Nearly 4,000 black soldiers in segregated military units helped build a World War II-era supply road between Alaska and Canada in 1942. As the road's 75th anniversary approaches, those soldiers are finally receiving the recognition they deserve.
The supply road was built in a mere eight months in frigid conditions on rough terrain, and required soldiers working from the north to meet up with white soldiers who worked from the south in order to connect the segments on October 25, 1942, according to the Associated Press. The finished product stretched some 1,500 miles, wider than most U.S. states.
It took 11,000 troops in total from the U.S. Army Corps of Engineers, troops who were divided by race. "The soldiers connected the road in Canada’s Yukon Territory east of the border of what was then the U.S. territory of Alaska," the AP reported. "A photo of a smiling black soldier shaking hands with a cigarette-dangling white soldier became emblematic of their effort."
The highway was originally called the Alcan Highway, but it's now known as the Alaska Highway. State lawmakers voted this year to celebrate black workers, which helped integrate the Army in 1948, to be honored on October 25.
Leonard Larkins, 96, was a black soldier who aided in construction of the road, and he's proud to receive long overdue recognition for it. "It’s way past time," Larkins told the AP. He was recently in Alaska for commemoration events, the AP reported.
As the AP elaborated:
A road link between Alaska and the Lower 48 was long a dream for territorial officials, but disagreements over a route and necessity caused delays until December 1941. The Japanese attack on Hawaii’s Pearl Harbor sparked an urgency to build the link out of concern that the U.S. territory and West Coast shipping lanes also were vulnerable. The southwest tip of Alaska’s Aleutian Islands chain is just 750 miles (1,206 kilometers) from Japan.

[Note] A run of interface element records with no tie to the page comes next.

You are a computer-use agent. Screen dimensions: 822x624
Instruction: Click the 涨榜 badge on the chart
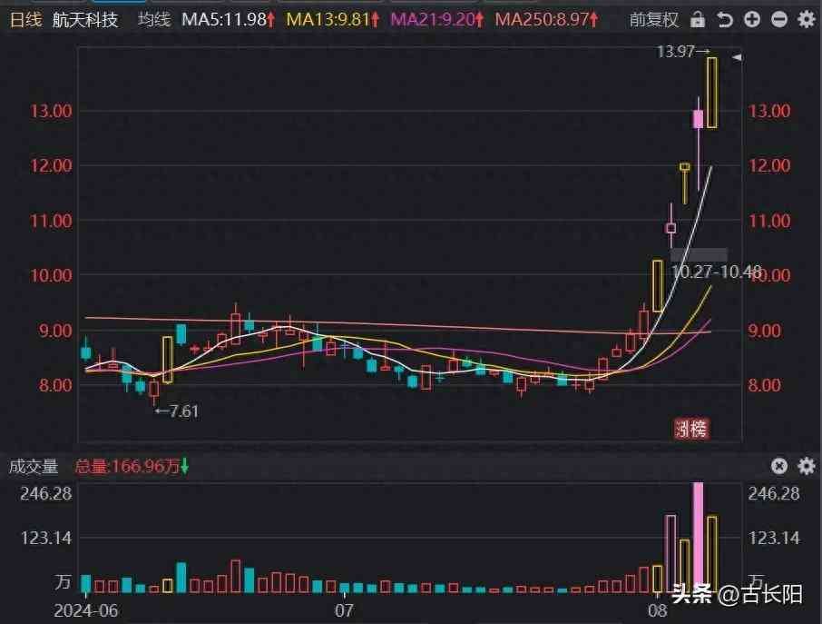click(691, 429)
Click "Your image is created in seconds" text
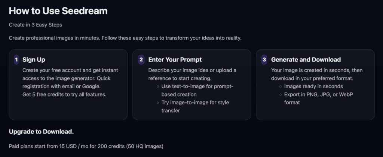Viewport: 383px width, 157px height. pos(316,70)
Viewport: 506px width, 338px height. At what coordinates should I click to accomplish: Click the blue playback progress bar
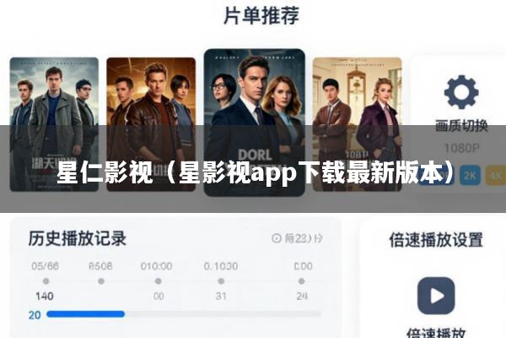click(x=85, y=314)
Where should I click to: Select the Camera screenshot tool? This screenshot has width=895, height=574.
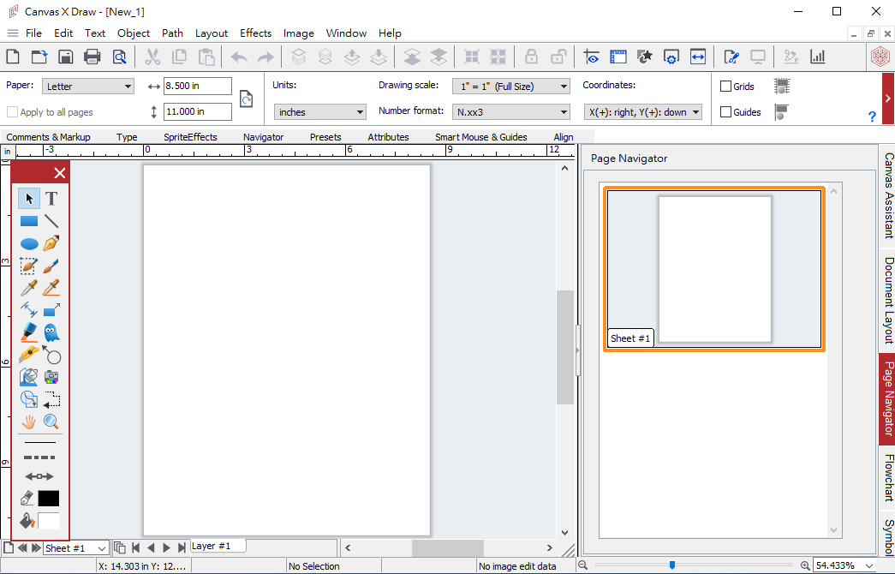[x=51, y=377]
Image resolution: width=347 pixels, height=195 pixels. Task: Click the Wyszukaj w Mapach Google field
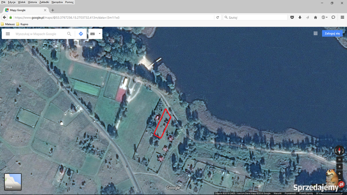tap(40, 34)
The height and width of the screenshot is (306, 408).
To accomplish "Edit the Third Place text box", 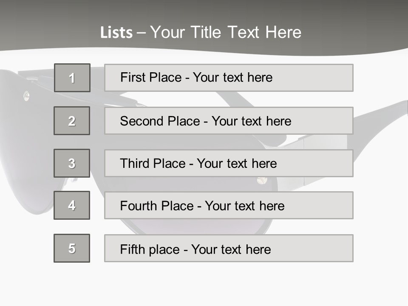I will pos(229,163).
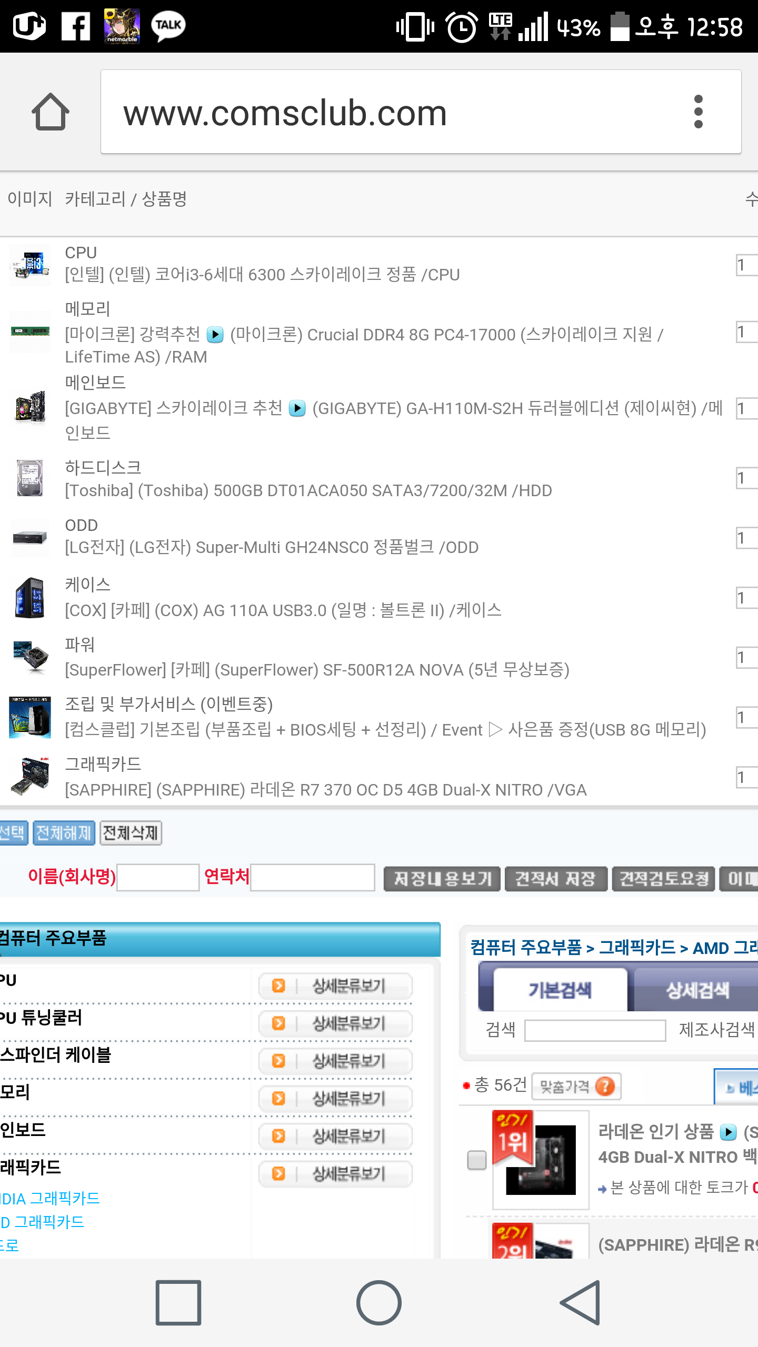Click the blue arrow next to 라데온 인기 상품

coord(728,1132)
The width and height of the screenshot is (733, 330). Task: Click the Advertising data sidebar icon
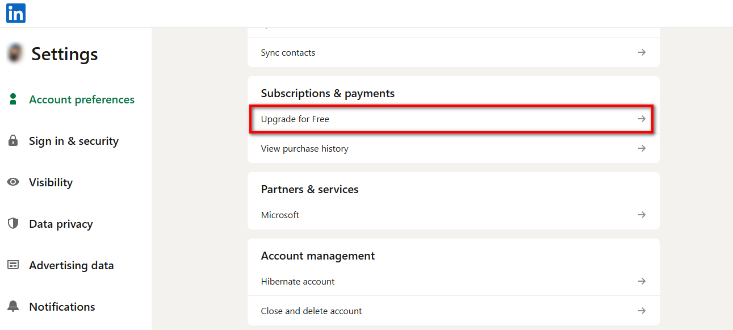(12, 265)
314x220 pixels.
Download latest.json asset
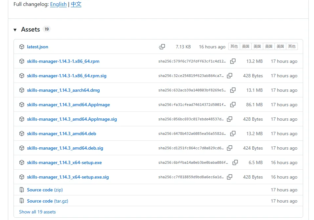point(38,47)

Larkins worked on both sides of the border with the 93rd Engineers, one of several black regiments sent north to help cut and hack through virgin wilderness. Along the way were clouds of mosquitoes, boggy land, permafrost and temperatures ranging from 90 degrees to minus 70 during one of the coldest years on record.
Larkins said he remembers black soldiers doing all the work as they were watched by their white superiors. Larkins, who hailed from Louisiana, vividly remembers the frigid temperatures. "So cold," he told the AP. "You can’t stand there too long, you know. It’s entirely too cold."
The road was called "one of the wonders of the modern world" in a 1944 military documentary.
"We often acknowledge the construction of the Alcan," Alaskan State Sen. Tom Begich said. "This is simply going a step further and saying there was a contribution made by African Americans as well."